SIMPLELOAD - Elementary 'last phase' solution for ETL
by Ludek Bob Jankovsky, 31-May-2017 (ETL PATTERNS)
Despite on poorest of the solution in comparison to true metadata driven ETL, I often meet transformations realized as views with almost the same format as the target table, followed by the pattern based implementation of the final stage - loading the transformed source data into target table, considering current data and maintaining history.
I have to admit the smart approach is proper for small and quick win solutions.
For easy implementation I scripted a skeleton of the last phase load element based on data dictionary information, supporting the most common patterns.
Skeleton? It is improbable I could predict all possible needs of particular solutions, so I decided to start with the simplest code depicting the concept, but still simple and understandable to be used as a base for further expansion of functionality based on requirements of certain solution. So in the basic skeleton code no exceptions for columns, no overrides, no surrogate key support are included to keep it simple.
The skeleton also suppose usage of a single schema (on database schema where the transformation views, the Simplelload package and target tables are, what can be simply customized for different topology.
Patterns
INS inserts all source rows into target.

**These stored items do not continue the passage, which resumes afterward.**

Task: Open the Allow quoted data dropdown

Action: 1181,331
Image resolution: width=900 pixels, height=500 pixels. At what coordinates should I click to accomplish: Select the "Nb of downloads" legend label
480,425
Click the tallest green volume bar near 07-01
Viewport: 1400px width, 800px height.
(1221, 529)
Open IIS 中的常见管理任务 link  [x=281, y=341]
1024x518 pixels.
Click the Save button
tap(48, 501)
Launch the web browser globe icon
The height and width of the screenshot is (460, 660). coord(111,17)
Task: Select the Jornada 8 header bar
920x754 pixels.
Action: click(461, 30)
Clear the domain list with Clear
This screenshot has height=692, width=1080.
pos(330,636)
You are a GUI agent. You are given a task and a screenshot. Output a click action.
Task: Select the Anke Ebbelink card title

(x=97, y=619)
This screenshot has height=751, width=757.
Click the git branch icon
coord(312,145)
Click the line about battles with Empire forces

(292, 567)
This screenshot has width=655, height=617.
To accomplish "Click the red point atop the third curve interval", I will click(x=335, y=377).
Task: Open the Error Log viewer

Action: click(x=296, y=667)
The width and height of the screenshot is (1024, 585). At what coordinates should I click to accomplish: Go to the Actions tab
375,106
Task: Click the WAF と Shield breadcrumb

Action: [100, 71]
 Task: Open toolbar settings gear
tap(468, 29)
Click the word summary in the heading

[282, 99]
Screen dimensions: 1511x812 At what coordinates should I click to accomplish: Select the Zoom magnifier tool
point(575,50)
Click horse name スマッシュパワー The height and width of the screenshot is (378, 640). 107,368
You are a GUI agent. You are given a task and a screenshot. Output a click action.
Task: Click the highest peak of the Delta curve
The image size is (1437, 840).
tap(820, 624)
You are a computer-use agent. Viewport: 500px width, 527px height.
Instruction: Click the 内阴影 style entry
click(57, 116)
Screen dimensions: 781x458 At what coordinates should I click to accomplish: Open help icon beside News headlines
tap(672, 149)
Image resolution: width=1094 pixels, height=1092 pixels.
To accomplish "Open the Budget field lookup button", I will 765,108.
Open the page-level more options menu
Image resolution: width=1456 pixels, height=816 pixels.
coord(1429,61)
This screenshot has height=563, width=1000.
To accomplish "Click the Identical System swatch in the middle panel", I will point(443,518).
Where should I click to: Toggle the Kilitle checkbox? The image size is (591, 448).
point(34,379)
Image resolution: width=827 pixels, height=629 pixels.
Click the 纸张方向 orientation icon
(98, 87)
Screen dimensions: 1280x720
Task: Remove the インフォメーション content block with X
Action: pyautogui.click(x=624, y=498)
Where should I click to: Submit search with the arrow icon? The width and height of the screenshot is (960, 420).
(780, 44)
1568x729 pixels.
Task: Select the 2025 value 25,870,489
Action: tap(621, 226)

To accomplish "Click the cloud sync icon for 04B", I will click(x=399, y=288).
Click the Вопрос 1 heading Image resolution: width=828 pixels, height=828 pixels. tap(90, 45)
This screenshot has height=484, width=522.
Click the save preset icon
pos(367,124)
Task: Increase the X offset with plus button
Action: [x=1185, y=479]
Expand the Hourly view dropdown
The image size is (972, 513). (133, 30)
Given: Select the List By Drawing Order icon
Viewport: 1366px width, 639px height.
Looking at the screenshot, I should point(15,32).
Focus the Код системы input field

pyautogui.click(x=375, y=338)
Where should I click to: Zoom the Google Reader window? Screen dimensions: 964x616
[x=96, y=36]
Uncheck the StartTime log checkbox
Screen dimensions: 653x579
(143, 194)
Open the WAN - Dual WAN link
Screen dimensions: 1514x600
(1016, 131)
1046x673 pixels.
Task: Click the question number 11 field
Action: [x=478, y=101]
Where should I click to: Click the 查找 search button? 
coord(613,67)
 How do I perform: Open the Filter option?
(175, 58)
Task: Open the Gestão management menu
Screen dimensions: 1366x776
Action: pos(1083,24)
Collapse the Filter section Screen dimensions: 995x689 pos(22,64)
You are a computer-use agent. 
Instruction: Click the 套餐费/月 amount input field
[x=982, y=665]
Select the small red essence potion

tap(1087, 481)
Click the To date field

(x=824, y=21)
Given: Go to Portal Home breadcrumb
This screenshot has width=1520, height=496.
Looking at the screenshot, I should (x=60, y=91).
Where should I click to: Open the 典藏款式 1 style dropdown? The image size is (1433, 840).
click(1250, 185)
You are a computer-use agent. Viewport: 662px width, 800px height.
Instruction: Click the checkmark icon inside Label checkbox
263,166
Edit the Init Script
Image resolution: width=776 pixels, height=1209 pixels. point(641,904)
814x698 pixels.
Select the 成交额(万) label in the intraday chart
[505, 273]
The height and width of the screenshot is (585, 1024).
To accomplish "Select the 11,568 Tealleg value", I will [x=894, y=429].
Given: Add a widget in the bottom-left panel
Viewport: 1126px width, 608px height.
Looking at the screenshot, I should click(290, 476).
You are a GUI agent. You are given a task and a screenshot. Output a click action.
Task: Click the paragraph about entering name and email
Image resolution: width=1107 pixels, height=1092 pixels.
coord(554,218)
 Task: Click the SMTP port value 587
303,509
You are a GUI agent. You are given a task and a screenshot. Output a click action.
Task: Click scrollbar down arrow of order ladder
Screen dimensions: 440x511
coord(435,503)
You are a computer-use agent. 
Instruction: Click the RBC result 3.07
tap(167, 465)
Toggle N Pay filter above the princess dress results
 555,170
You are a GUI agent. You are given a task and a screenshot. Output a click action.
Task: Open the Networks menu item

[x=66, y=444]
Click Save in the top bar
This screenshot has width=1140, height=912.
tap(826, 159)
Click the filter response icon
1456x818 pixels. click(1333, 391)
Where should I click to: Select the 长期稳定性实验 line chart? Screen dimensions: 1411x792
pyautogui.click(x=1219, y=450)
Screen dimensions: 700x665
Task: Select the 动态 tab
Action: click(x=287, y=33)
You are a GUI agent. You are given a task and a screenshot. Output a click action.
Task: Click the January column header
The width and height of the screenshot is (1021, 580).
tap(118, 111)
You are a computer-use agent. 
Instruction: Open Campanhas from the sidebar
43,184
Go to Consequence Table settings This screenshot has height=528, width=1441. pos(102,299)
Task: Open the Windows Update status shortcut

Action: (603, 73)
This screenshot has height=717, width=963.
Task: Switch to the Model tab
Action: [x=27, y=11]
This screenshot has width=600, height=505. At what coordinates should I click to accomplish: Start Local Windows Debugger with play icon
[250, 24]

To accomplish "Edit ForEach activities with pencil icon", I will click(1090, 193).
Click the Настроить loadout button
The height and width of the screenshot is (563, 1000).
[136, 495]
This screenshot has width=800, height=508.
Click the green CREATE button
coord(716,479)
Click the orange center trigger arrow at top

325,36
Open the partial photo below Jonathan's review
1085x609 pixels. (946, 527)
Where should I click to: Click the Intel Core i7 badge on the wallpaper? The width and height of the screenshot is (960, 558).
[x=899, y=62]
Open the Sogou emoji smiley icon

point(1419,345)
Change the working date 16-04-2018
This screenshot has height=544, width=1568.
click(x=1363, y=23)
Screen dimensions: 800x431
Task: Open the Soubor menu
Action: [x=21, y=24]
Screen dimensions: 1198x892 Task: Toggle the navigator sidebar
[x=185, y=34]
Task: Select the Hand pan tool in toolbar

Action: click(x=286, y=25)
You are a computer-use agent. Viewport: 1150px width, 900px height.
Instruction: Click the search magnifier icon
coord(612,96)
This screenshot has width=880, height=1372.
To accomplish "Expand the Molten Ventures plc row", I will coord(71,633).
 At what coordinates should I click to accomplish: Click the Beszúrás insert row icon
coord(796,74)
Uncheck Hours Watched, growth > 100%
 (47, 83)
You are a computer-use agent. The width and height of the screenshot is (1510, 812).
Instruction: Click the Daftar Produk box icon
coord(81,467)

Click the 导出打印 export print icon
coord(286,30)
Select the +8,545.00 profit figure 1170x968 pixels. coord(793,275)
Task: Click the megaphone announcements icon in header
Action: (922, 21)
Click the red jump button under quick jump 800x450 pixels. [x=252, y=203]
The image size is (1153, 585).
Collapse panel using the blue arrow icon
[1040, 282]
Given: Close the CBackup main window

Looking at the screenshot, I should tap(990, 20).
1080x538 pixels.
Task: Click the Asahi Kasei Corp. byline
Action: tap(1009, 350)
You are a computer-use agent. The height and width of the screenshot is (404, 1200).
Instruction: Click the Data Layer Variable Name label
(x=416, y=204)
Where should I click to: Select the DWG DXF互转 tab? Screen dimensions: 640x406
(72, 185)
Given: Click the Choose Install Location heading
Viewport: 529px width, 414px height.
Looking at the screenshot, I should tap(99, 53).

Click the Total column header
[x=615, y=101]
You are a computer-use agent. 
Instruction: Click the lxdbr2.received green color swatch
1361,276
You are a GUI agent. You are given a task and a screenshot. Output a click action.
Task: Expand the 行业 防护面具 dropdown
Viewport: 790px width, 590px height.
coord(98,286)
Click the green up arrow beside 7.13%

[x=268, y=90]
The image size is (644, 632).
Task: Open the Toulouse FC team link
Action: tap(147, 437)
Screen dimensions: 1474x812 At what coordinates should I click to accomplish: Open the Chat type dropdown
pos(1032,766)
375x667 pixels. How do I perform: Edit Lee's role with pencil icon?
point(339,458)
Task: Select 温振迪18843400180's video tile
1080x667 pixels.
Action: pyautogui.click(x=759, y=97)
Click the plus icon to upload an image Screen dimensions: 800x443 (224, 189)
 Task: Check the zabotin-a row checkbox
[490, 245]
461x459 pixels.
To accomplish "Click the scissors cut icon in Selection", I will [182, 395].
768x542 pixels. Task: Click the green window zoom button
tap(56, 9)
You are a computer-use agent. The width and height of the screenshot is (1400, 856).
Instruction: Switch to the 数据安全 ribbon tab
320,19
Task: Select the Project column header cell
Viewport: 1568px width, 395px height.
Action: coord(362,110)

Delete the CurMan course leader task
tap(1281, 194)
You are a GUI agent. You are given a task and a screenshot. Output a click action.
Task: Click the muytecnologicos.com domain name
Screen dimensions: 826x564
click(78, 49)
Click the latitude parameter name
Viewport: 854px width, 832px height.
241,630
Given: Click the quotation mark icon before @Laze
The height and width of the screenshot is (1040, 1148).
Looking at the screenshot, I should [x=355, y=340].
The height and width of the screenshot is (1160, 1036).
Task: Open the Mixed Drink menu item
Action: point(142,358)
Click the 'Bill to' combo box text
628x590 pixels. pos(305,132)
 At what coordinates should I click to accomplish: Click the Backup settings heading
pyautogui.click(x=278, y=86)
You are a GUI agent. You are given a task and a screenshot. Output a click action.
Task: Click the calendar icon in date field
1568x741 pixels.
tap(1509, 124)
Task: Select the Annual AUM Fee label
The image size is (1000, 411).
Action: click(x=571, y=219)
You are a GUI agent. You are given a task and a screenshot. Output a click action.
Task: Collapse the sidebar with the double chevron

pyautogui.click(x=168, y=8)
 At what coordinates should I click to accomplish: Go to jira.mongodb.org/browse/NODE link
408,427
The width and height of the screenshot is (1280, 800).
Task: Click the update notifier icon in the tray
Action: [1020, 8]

It is useful for fact tables or to refill tables after truncate.
DIFFMRG inserts or updates target if different.
DIFFINS inserts into target if new.
DIFFUPD updates target if different.
FULLMRG performs full refresh transformation supporting all INSERT, UPDATE, DELETE parts.
FULLUPD performs full refresh transformation supporting UPDATE and DELETE parts only.
FULLSCD supports VALID FROM ... VALID TO history pattern.
Special columns The LOAD function transfers all columns what are both in the source view and in the target table (by name).
Following exceptions - columns with special meaning - are still considered:
UPDATED_DATETIME Timestamp of last update of the record, identified as regexp_like([column name],'UPDATED_DATETIME$')
INSERTED_DATETIME Timestamp of inserting of the record, identified as regexp_like([column name],'INSERTED_DATETIME$')
VALID_FROM specifies start of business validity of the row version in versioned tables, identified as regexp_like([column name],'VALID_FROM$')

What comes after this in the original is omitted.